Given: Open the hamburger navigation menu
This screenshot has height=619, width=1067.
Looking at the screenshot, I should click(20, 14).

---------------

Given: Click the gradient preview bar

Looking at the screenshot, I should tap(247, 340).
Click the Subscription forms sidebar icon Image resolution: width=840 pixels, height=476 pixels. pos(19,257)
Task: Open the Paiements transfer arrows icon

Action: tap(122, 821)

---------------

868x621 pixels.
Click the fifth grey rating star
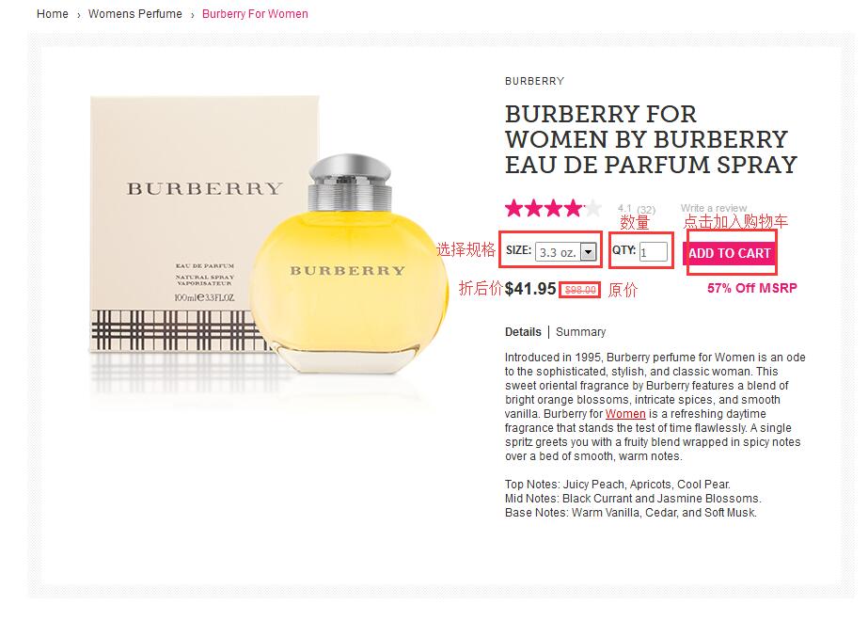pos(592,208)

---------------

Task to carry out
Revise the listing from the line containing "Given: Open the hamburger navigation menu" through the line containing "Looking at the screenshot, I should click(20, 14).", changing "hamburger" to "main" and keeping everything else the same.

Correct result
Given: Open the main navigation menu
This screenshot has height=619, width=1067.
Looking at the screenshot, I should click(20, 14).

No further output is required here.